Exercise prompt:
Leave the pictures in the listing below aside and reproduce exactly the lines starting with the one with "Where should I click to: Click the MPEG4" and going on through the one with "Select the Embed text label", both ends included.

Available records:
*** Block opens ***
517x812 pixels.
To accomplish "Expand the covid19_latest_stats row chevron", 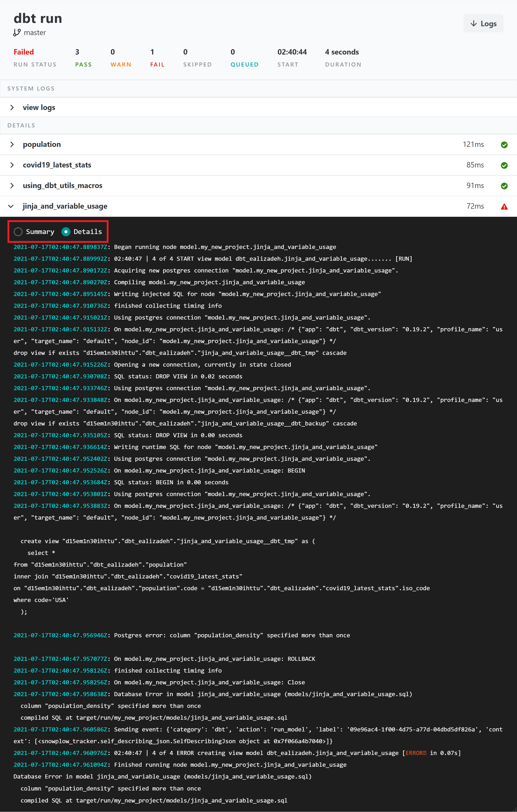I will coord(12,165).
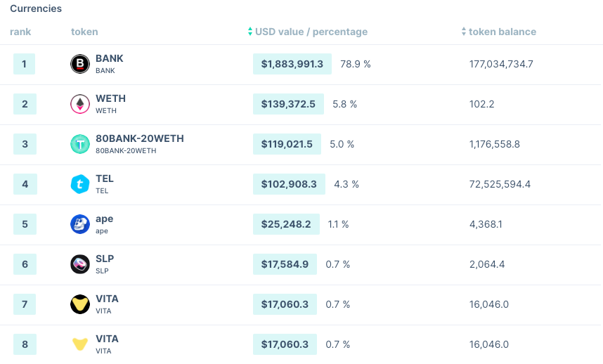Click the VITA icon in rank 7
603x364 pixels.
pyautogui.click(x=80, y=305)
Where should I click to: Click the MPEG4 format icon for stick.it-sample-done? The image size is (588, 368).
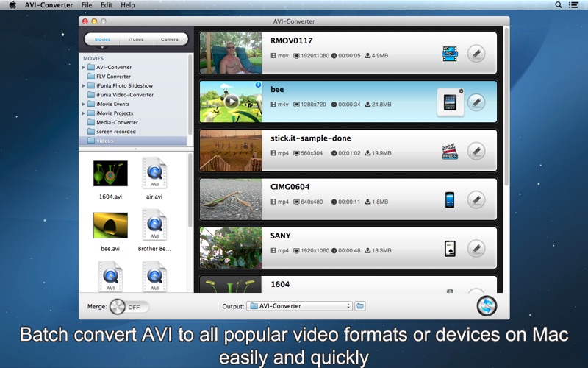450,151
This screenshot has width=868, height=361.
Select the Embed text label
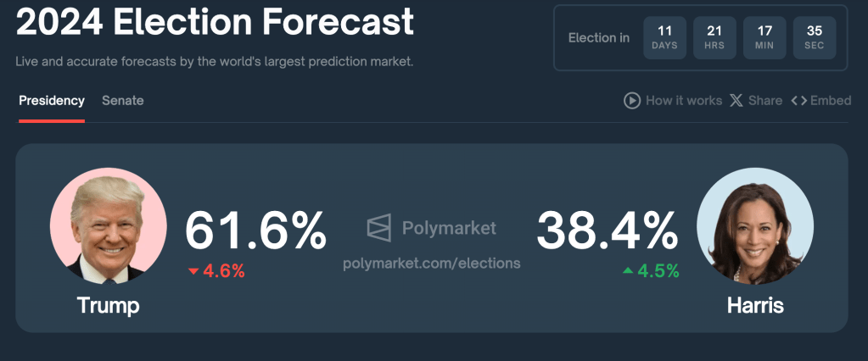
*** Block closes ***
*** Block opens ***
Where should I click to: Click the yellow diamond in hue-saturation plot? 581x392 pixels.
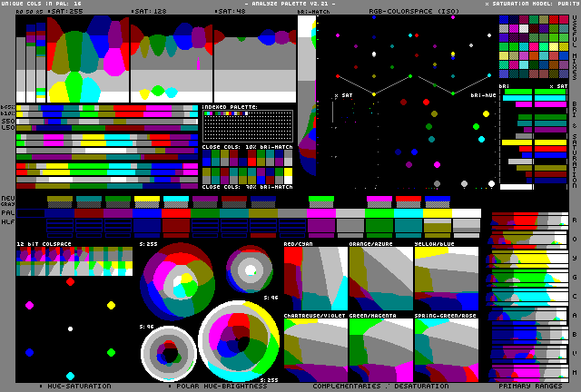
*** Block closes ***
Task result:
Where should I click to: Click the MPEG4 format icon for stick.it-sample-done? The image size is (588, 368).
450,151
This screenshot has width=868, height=361.
Select the Embed text label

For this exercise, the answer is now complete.